A violência contra a população negra, os perigos contidos no “pacote anticrime” de Sérgio Moro e os obstáculos decorrentes do racismo no mercado de trabalho e nas relações sociais foram os principais temas em debate em uma sessão solene do senado, na última sexta-feira (22) para lembrar o Dia Nacional de Zumbi e da Consciência Negra, celebrado em 20 de novembro—data da morte do líder do Quilombo dos Palmares, em 1695.
A sessão solene foi presidida pelo senador Paulo Paim (PT-RS), um dos propositores do debate.
Fatos x mitos
O Dia Nacional da Consciência Negra “é fundamentalmente voltado para os não-negros, entre os quais prevalece um déficit de consciência” sobre o processo de escravização dos africanos no Brasil e as consequências que se arrastam por nosso História, 131 anos após a Abolição da Escravatura, registrou a subprocuradora-geral do Trabalho, Edelamare Barbosa Melo.
Para além do mito da “democracia racial”, lembra a subprocuradora do Trabalho, “os fatos desmentem o imaginário de alguns”. O preconceito, o racismo, a intolerância e a discriminação persistem como uma marca da sociedade brasileira e se expressam de maneira evidente em todas as relações.
Praticante do Candomblé, filha de Oiá (deusa da tempestade e das batalhas) e de Xangô (deus da Justiça), Edelamare lembrou ainda a intolerância religiosa contra as religiões de matriz africana como expressão desse racismo e como instrumento de discriminação.
Espaços de resistência
O ódio a essas religiões ancestrais nada mais é do que o ódio a espaços de resistência a um processo histórico que se estende há pelo menos 519 anos e que não pode ser descrito em tons amenos, defende o professor de Filosofia e Bioética da Universidade de Brasília, Wanderson Flor Nascimento.
Os terreiros das religiões africanas, explica o professor, são muito mais do que espaços apenas religiosos, “são espaços de resistência ao processo que trouxe para o Brasil milhões de pessoas, sequestradas e submetidas ao trabalho forçado para construir esse País”.
Nesse trabalho desumanizante, essas pessoas foram forçadas, também, a abandonar sua identidade — idioma, relação com o território, modos de organização, saberes, valores e crenças. “É nos terreiros que podemos relembrar o que fomos no passado, antes de chegar aqui”.
Nascimento destacou a importância das alianças construídas pelos africanos escravizados e os povos indígenas, com quem aprenderam a se relacionar com o território.
Exemplo e ameaças
Por mais de um século, ainda no Brasil Colônia, o Quilombo dos Palmares resistiu à escravização dos africanos no Brasil.
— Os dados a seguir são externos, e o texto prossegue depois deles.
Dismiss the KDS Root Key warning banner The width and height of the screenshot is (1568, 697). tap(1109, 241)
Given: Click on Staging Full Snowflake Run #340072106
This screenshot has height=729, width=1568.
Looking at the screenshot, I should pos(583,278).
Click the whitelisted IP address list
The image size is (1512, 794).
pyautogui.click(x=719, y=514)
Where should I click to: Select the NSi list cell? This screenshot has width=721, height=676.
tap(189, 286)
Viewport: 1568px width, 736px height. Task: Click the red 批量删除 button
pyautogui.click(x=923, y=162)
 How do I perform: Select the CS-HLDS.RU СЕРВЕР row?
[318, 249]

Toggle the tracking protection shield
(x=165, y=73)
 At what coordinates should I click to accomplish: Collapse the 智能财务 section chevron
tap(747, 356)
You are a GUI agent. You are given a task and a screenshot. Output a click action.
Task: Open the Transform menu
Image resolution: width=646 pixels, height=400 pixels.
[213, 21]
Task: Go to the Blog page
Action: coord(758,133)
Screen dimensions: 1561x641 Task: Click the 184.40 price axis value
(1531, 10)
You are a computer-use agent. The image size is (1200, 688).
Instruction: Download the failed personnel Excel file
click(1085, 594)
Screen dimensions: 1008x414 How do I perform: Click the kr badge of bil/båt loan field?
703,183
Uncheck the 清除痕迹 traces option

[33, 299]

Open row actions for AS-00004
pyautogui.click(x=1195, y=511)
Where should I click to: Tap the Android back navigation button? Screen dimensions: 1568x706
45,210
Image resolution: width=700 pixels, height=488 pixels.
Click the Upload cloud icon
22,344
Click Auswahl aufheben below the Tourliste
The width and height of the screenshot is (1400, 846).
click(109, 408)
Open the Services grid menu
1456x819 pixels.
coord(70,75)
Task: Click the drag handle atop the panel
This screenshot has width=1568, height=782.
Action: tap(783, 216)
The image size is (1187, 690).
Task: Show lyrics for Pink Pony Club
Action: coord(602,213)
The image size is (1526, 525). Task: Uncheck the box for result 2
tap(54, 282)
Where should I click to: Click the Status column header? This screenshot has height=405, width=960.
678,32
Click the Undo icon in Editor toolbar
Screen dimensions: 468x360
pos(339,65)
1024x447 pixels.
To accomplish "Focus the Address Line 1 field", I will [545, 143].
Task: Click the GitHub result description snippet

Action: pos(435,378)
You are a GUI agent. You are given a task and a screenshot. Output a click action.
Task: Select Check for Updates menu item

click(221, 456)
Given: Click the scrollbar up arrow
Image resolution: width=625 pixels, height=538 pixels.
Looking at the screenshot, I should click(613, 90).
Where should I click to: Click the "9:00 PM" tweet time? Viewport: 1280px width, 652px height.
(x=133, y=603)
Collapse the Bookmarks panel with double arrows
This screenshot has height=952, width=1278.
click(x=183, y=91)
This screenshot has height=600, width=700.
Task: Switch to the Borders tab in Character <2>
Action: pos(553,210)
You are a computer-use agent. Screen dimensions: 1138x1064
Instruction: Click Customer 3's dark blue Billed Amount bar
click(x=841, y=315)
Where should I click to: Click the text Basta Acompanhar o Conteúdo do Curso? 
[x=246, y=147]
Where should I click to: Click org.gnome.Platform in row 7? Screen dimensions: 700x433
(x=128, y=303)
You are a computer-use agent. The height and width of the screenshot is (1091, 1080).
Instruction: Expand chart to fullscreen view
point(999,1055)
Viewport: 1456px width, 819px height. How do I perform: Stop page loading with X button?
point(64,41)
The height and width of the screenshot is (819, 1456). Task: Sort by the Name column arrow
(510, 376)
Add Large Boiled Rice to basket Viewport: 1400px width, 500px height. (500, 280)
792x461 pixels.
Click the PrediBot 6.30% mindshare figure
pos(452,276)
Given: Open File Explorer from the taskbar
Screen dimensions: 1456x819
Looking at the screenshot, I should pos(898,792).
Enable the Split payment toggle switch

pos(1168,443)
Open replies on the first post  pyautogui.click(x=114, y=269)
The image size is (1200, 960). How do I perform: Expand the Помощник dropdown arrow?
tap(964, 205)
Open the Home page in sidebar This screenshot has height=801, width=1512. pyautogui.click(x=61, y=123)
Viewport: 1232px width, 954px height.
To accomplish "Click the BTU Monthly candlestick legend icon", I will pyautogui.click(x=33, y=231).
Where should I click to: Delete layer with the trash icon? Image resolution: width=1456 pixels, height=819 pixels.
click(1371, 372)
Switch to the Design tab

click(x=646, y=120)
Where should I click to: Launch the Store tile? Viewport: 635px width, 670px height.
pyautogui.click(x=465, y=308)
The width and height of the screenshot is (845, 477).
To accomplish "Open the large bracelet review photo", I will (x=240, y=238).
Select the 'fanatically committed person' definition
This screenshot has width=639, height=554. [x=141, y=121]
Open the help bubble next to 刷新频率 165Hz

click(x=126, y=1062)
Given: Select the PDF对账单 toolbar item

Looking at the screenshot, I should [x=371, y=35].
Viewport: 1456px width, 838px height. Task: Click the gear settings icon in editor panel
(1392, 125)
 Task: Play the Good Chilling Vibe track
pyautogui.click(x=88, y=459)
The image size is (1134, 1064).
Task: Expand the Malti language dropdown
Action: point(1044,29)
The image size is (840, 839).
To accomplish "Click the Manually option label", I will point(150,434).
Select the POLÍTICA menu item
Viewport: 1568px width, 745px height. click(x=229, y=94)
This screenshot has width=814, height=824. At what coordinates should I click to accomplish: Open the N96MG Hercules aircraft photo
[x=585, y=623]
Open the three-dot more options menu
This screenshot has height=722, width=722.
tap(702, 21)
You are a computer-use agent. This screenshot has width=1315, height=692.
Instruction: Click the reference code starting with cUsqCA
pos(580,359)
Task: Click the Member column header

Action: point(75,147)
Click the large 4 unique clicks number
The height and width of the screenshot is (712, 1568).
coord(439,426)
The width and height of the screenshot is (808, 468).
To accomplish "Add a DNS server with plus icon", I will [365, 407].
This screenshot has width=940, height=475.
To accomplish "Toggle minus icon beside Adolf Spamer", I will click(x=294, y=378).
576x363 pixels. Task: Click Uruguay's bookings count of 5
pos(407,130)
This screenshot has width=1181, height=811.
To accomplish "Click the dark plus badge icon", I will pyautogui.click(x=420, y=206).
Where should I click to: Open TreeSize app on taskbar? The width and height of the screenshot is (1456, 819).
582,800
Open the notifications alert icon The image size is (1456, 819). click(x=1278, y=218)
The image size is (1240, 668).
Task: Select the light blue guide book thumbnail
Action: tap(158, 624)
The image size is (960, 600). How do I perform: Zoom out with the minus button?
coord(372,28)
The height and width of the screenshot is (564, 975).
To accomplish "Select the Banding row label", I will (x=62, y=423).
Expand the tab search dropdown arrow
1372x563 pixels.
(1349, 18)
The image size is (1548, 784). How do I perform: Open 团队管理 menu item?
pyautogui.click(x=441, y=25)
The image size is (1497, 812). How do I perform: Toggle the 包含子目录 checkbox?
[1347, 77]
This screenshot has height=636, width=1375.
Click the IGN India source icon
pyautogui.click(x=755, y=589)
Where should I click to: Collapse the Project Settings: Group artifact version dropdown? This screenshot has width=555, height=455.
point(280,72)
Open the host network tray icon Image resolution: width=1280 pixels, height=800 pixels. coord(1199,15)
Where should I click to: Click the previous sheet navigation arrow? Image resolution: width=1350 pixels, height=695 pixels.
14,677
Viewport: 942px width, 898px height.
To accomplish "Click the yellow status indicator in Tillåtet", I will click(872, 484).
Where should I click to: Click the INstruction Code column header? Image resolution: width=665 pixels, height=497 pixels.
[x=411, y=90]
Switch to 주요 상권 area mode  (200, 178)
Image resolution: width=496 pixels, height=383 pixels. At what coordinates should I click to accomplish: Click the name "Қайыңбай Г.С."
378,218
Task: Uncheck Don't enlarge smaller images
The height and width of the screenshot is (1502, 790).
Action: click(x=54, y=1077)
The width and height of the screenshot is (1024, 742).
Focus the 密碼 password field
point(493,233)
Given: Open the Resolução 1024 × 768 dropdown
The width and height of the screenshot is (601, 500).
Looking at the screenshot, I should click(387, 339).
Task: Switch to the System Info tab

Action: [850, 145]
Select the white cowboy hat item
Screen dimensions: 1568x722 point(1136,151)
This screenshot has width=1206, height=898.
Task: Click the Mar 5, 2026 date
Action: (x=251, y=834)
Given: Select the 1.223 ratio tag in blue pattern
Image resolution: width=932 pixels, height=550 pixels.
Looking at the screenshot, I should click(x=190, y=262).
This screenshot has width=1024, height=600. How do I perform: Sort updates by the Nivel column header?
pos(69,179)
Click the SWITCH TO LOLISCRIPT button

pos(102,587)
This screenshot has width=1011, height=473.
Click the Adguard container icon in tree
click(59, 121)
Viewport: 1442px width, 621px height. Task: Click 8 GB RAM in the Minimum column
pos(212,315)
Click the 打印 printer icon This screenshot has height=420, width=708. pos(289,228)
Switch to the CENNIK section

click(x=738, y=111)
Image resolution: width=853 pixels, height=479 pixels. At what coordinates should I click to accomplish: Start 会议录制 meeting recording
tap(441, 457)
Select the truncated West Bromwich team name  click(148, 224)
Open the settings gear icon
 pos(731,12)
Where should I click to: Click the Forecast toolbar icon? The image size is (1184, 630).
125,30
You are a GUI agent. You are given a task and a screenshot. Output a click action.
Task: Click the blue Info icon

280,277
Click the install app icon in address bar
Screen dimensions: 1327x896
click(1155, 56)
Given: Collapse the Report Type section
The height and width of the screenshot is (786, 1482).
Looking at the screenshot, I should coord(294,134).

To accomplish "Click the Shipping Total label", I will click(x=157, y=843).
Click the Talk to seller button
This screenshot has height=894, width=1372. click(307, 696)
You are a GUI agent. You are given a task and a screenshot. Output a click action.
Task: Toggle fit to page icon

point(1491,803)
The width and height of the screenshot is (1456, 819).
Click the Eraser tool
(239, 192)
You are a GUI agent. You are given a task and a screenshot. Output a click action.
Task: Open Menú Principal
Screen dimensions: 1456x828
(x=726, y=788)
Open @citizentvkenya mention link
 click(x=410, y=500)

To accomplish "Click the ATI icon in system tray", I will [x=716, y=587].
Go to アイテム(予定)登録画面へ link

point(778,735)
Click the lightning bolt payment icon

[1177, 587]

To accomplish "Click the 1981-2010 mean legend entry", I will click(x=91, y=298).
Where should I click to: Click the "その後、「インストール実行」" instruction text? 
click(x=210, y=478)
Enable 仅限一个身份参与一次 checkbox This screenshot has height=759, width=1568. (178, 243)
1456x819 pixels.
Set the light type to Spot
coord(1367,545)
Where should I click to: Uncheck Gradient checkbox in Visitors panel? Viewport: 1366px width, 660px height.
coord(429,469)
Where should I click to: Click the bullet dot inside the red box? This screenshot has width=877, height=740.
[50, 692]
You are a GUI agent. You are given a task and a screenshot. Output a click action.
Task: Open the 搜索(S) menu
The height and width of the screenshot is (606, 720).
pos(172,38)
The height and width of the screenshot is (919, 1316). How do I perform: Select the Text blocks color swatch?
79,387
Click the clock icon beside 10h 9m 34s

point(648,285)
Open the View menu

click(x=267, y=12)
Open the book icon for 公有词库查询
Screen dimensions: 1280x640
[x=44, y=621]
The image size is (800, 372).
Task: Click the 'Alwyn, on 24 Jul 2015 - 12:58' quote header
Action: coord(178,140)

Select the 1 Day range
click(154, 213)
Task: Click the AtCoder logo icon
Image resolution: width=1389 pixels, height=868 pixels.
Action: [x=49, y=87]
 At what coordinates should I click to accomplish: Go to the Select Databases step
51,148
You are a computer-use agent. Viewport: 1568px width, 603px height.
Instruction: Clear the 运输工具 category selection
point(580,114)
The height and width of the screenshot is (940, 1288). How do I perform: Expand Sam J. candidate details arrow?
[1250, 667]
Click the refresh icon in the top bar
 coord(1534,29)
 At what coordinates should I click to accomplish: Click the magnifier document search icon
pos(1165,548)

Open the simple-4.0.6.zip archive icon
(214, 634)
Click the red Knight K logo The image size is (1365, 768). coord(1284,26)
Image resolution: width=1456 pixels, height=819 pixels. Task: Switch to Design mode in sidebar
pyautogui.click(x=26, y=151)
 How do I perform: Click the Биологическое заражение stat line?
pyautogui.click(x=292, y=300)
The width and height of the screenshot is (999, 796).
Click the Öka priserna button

A luta de seu último líder, Zumbi, permanece como exemplo para o enfrentamento à violência e à censura contra o povo negro ao negro, acredita o diretor-executivo da ONG Educação e Cidadania de Afrodescendentes e Carentes (Educafro), frei David dos Santos.
Para ele, a ameaça mais recente vem das propostas de mudança da legislação que, a pretexto de facilitar o combate ao crime, reforçam uma realidade já alarmante, como o alto índice de mortes de jovens negros. Ele defendeu que o Senado faça uma avaliação do Sistema Único de Segurança Pública.
Frei David também anunciou que a Educafro apresentou uma queixa crime ao Conselho de Ética da Câmara dos Deputados contra o parlamentar Coronel Tadeu (PSL-SP), que, na véspera do 20 de Novembro, quebrou uma placa que integrava a exposição comemorativa do Dia da Consciência Negra naquela Casa.